HAND randomtexthandrandomtext
handrandomtext
hand randomtext
hand randomtext
hand


output:

Code: Select all

'hand' appears 8 times in hands.txt (case insensitive)


it should be 6.

Re: Count string occurrences in text file

Posted: 18 May 2011 21:34
by dbenham
Oops! :oops: There was a bug when the entire line consists of nothing but "hand"(s)
Here is the fix:

Code: Select all

@echo off
set "str=hand"
set file=hands.txt
set cnt=0
for /f ^"eol^=^

delims^=^" %%a in ('"findstr /i "/c:%str%" %file%"') do set "ln=%%a"&call :countStr

echo '%str%' appears %cnt% times in hands.txt (case insensitive)
exit /b

:countStr
  setlocal enableDelayedExpansion
  :loop
  if defined ln (
    set "ln2=!ln:*%str%=!"
    if "!ln2!" neq "!ln!" (
      set "ln=!ln2!"
      set /a "cnt+=1"
      goto :loop
    )
  )
  endlocal & set cnt=%cnt%
exit /b


Dave

Re: Count string occurrences in text file

Posted: 18 May 2011 21:50
by renzlo
working great, thanks dave. thanks for your time. i really appreciate it.

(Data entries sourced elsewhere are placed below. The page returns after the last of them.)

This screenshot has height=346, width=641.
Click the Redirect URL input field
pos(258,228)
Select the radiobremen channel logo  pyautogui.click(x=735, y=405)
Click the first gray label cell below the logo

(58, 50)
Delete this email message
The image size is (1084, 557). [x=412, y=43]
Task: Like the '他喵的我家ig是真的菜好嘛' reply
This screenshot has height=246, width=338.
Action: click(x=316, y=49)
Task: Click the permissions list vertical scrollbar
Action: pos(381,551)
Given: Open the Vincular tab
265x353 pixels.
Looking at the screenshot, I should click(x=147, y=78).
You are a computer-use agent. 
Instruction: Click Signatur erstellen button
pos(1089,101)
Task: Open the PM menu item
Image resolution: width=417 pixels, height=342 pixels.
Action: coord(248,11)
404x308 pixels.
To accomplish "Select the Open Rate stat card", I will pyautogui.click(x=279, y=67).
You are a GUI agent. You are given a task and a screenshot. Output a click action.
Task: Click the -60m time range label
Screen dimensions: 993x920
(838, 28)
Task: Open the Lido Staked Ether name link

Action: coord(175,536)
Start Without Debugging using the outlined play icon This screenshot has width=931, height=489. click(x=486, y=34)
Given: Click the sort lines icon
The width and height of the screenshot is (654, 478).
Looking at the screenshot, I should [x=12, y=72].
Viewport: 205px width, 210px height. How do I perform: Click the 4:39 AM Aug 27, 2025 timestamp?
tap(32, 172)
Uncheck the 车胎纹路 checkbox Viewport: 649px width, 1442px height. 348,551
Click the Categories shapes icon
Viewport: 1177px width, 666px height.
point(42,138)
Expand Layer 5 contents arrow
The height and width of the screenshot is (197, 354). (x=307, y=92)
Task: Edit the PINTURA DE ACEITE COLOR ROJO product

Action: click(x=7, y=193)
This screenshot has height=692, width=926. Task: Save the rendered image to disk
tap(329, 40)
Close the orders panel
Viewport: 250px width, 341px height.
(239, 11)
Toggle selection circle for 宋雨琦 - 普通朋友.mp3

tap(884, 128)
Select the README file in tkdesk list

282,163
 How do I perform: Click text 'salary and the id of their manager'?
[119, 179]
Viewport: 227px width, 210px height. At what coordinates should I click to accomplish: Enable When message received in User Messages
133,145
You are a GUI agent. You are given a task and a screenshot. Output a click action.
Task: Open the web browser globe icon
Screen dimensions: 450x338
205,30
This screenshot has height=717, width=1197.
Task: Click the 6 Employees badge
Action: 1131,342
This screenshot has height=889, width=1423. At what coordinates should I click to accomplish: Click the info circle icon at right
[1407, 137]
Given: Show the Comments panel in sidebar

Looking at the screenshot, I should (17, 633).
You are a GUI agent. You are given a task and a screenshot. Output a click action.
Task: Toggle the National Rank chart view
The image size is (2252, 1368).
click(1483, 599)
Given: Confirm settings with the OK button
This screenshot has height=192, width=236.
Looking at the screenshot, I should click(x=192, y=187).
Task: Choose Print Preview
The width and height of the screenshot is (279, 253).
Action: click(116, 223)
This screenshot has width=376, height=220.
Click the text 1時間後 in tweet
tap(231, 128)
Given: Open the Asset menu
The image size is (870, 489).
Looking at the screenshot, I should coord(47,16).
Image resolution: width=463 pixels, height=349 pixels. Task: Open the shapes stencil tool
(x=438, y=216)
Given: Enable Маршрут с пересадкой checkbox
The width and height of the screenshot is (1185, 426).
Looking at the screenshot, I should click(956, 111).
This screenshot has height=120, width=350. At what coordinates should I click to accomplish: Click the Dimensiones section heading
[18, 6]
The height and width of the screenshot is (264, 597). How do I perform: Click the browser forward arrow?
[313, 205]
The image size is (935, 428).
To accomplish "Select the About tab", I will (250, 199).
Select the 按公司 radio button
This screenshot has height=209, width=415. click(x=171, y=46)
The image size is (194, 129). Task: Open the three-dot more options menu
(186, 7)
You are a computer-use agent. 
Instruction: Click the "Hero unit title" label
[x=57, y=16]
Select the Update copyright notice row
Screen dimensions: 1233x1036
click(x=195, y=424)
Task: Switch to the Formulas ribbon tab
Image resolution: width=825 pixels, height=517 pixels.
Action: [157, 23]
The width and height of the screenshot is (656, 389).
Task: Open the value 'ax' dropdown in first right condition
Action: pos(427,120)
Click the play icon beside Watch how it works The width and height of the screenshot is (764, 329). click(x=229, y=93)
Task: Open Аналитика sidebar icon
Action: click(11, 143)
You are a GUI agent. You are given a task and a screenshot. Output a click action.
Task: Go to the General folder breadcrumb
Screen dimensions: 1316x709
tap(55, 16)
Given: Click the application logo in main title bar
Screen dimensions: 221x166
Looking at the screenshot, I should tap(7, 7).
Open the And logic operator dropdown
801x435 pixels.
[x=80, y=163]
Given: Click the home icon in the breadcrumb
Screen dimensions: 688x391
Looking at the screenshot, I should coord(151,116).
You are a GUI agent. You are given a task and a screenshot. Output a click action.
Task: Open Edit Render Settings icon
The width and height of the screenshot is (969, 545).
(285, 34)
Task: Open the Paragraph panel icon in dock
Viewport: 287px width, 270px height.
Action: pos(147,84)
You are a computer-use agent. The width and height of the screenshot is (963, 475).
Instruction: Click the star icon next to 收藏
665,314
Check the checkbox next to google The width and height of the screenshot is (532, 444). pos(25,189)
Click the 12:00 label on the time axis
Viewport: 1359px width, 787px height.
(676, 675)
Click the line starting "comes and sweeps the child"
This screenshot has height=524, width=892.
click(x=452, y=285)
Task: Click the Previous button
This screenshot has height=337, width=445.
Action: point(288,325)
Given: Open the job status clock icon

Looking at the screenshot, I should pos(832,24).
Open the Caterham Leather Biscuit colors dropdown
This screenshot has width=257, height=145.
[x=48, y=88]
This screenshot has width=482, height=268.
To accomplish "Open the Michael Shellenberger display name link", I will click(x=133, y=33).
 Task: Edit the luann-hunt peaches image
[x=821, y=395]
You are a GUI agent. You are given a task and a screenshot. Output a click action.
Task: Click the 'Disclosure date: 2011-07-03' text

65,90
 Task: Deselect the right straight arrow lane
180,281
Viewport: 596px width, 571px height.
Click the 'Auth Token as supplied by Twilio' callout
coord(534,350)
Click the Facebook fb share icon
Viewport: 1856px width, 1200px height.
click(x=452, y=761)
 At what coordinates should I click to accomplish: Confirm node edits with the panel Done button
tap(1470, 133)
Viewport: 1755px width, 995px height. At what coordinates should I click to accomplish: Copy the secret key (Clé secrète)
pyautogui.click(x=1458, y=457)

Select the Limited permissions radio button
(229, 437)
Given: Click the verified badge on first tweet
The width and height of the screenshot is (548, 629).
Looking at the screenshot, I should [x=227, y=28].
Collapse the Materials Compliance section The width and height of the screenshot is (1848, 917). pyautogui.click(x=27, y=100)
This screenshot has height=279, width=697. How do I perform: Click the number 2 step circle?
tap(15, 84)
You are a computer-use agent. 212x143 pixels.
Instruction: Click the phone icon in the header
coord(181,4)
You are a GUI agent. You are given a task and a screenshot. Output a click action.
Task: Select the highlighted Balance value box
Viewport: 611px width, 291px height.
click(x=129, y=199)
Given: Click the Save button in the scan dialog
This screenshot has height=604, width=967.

Re: Count string occurrences in text file

Posted: 30 Jul 2012 07:15
by kmbarre
I know this is a really old thread. I've tried this and it works great. I was wonder how I might get it to loop through a series of files in a directory. I've tried the find dos command, but the problem is my files are very large and consist of one line. So the find command does not work as it counts theh number of lines that contain the string value. What the find command does do is spit out a list of files (if I use *.txt as my file identifier) and the count. Can someone help me convert this script to do something similar?